Dataset entries:

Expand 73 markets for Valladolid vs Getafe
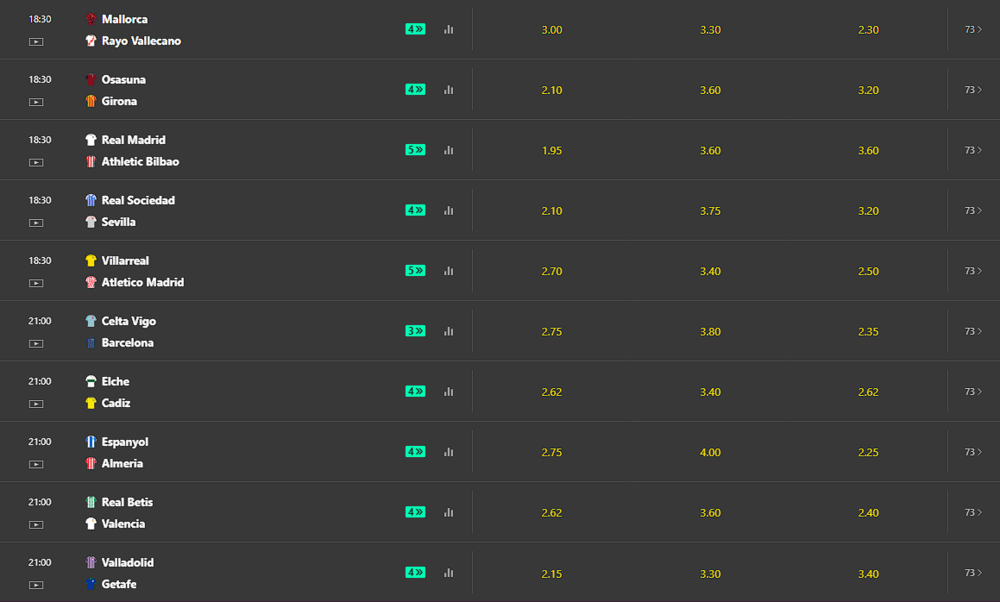The width and height of the screenshot is (1000, 602). [x=973, y=572]

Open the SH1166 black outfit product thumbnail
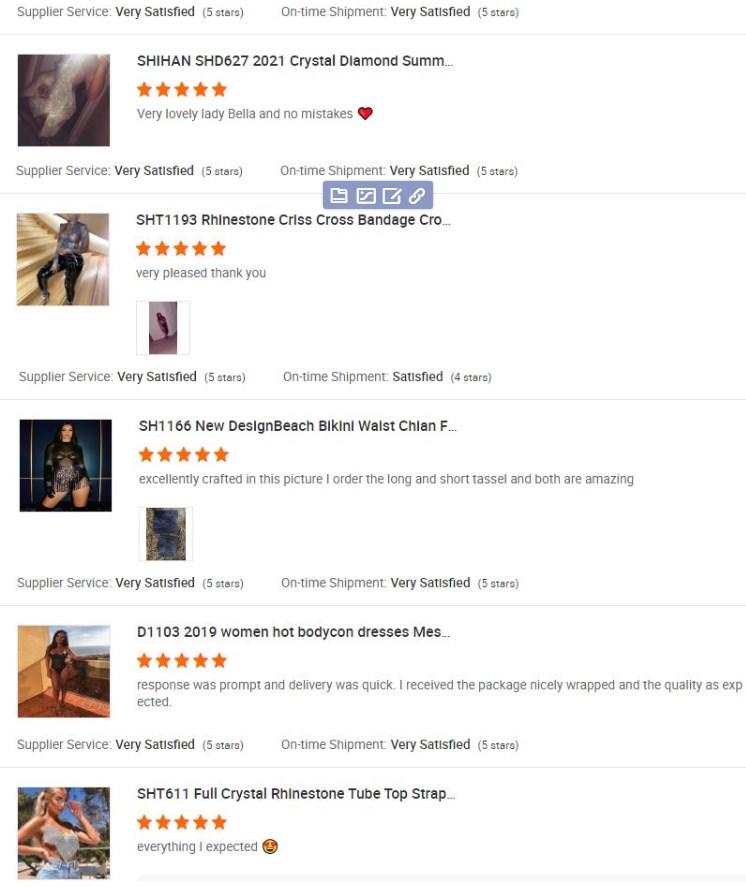pyautogui.click(x=66, y=466)
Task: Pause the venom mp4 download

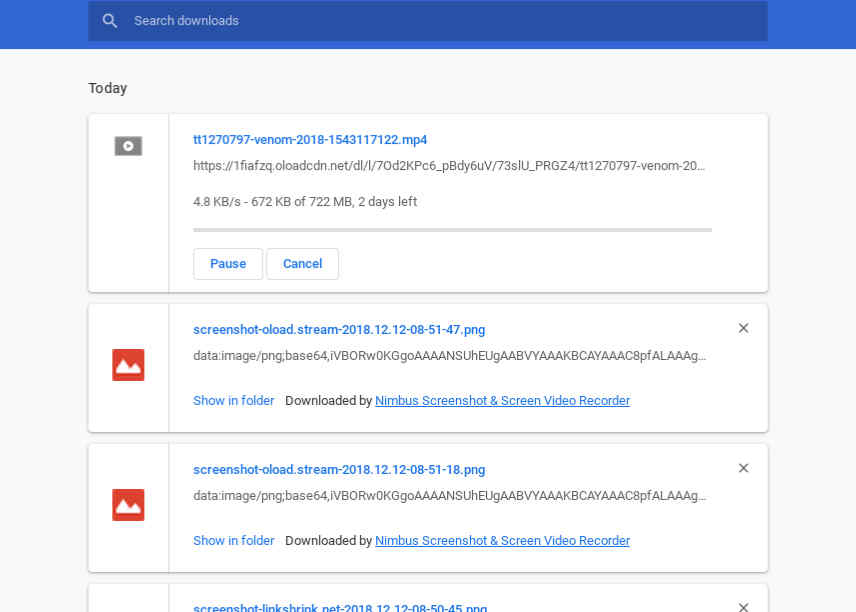Action: (228, 264)
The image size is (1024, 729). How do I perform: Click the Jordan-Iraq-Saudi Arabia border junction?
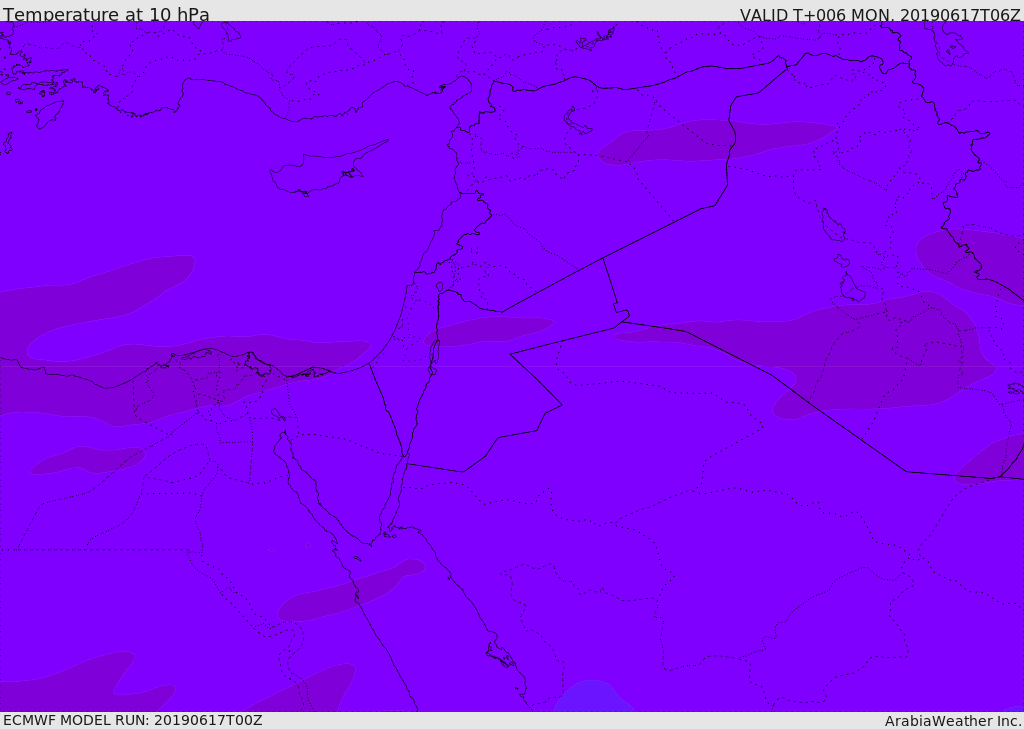tap(625, 321)
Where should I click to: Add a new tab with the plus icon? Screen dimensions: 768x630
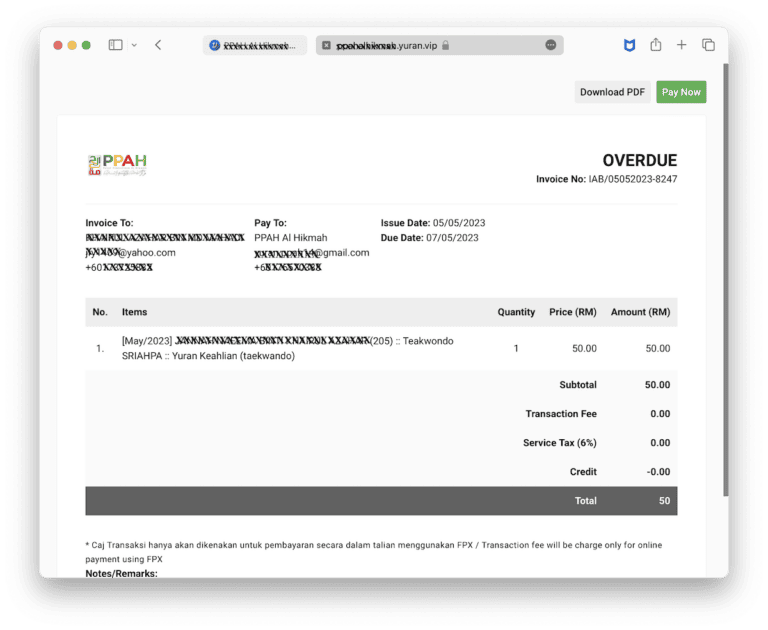pyautogui.click(x=681, y=45)
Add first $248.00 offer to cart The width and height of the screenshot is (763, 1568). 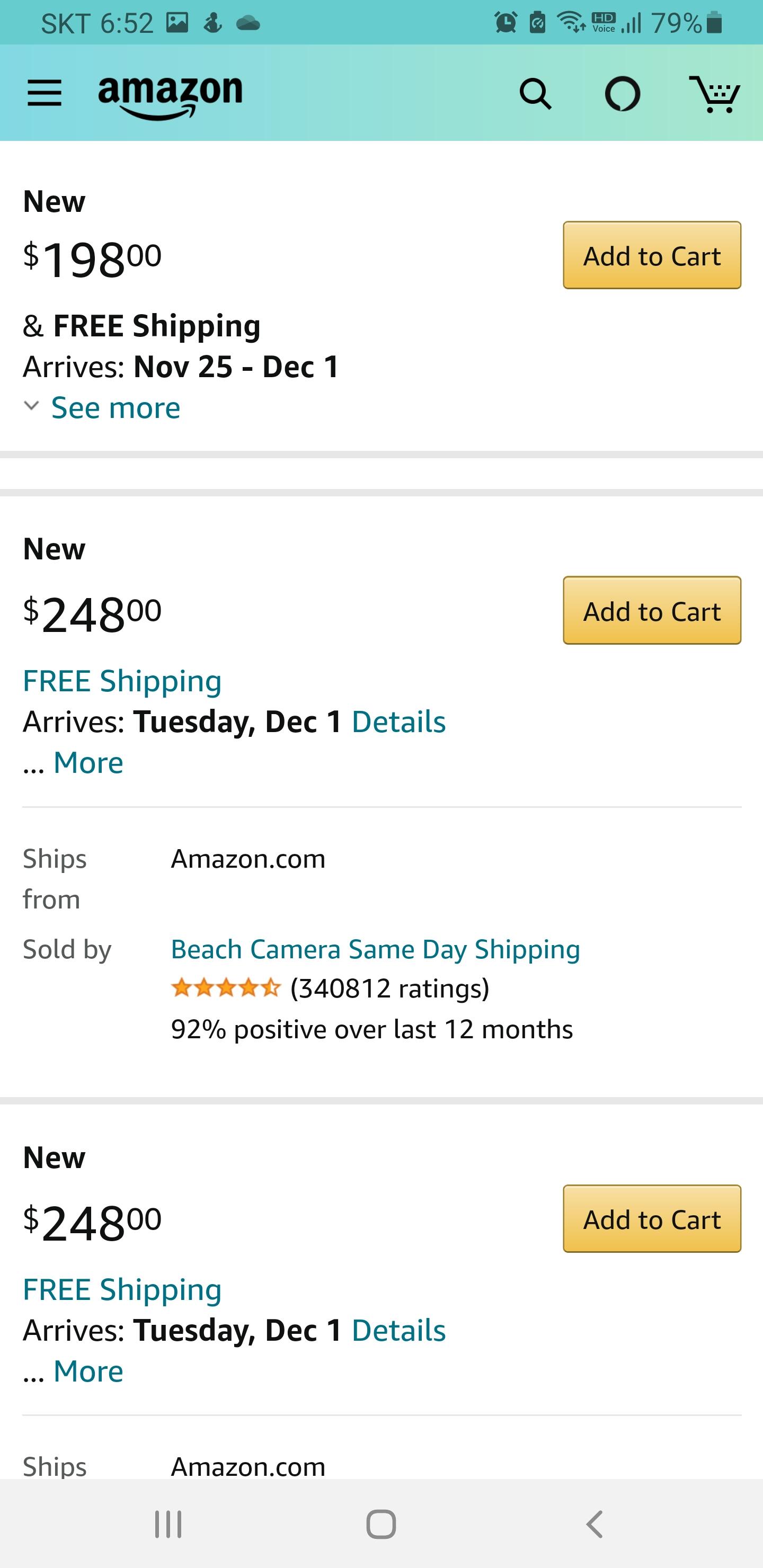point(652,611)
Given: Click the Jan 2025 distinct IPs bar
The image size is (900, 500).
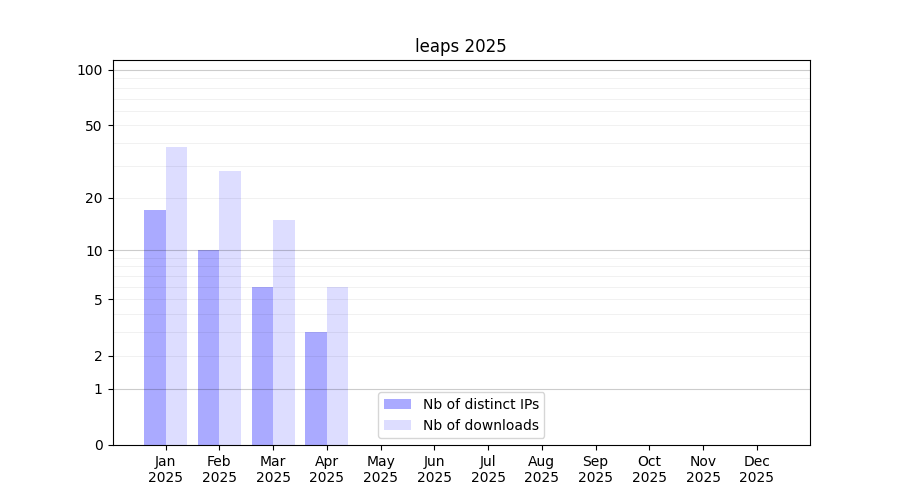Looking at the screenshot, I should [x=155, y=327].
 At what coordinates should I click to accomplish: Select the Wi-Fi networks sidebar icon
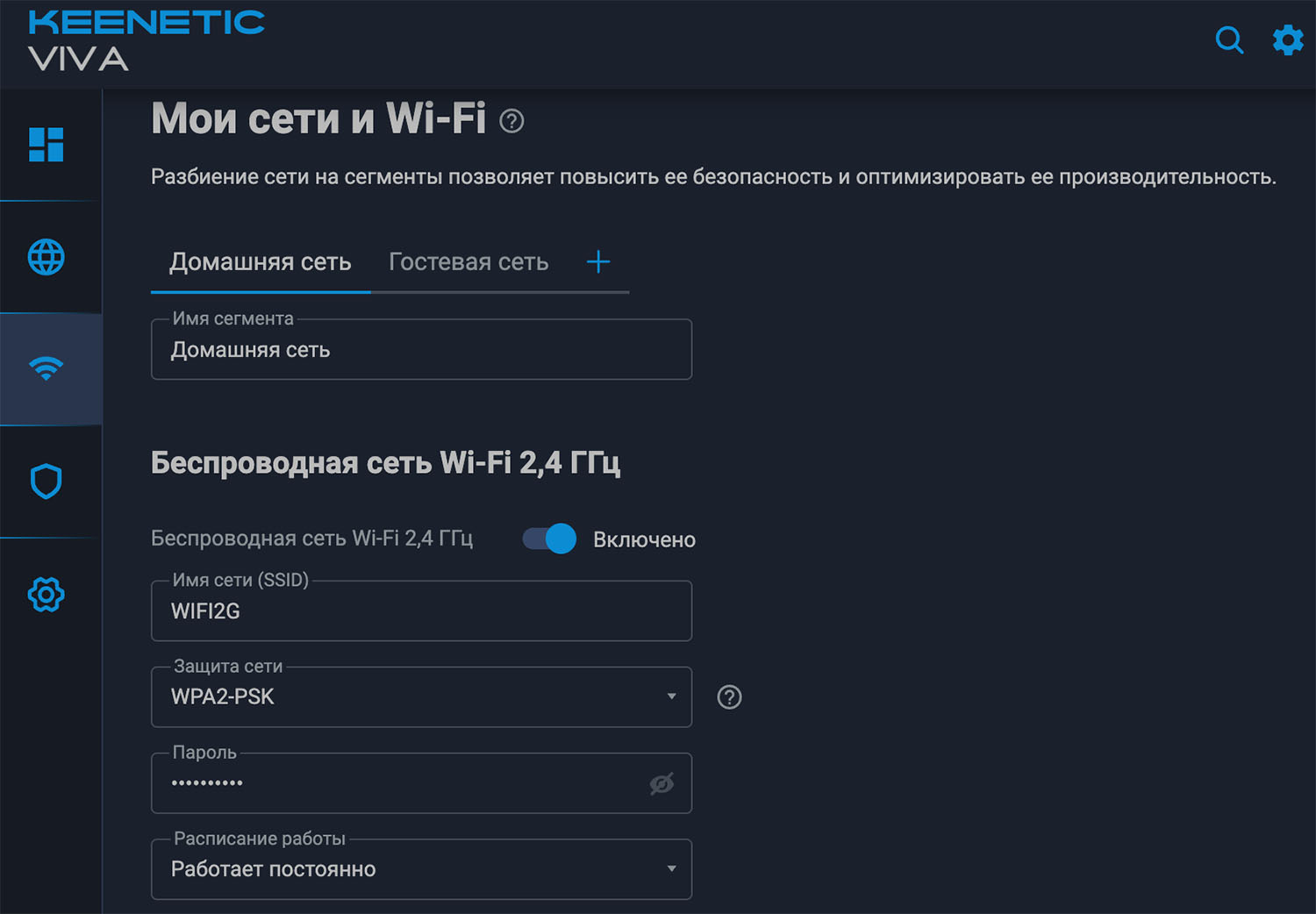[46, 368]
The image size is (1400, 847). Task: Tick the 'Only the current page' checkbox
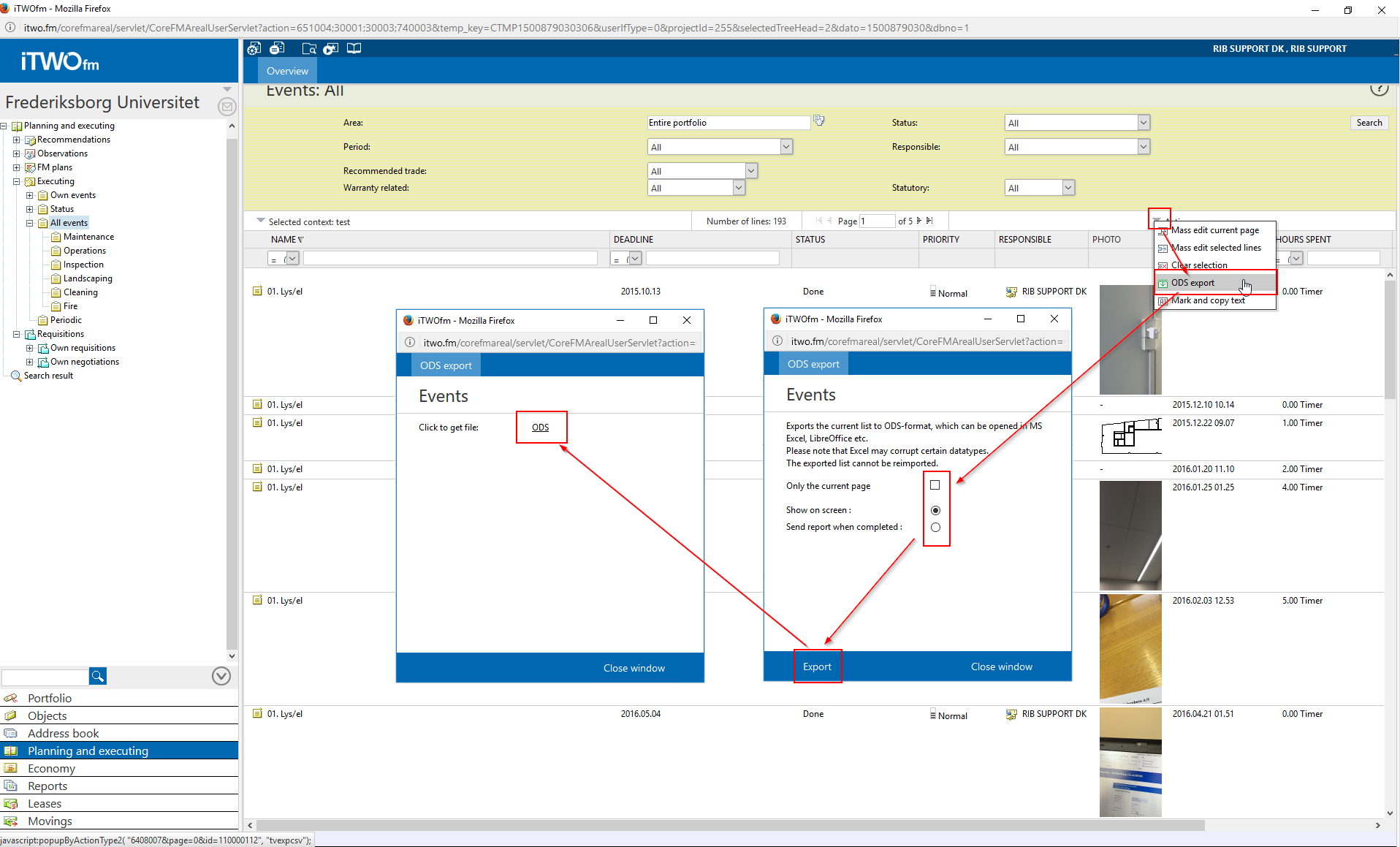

Task prompt: Exclude the pictures, and output exactly the lines from the one with "The image size is (900, 500)." through the last line of the records, both included.

Answer to the problem:
The image size is (900, 500).
Looking at the screenshot, I should [x=155, y=327].
 At what coordinates should I click to accomplish: Select the Wi-Fi networks sidebar icon
[46, 368]
The image size is (1400, 847). Task: Tick the 'Only the current page' checkbox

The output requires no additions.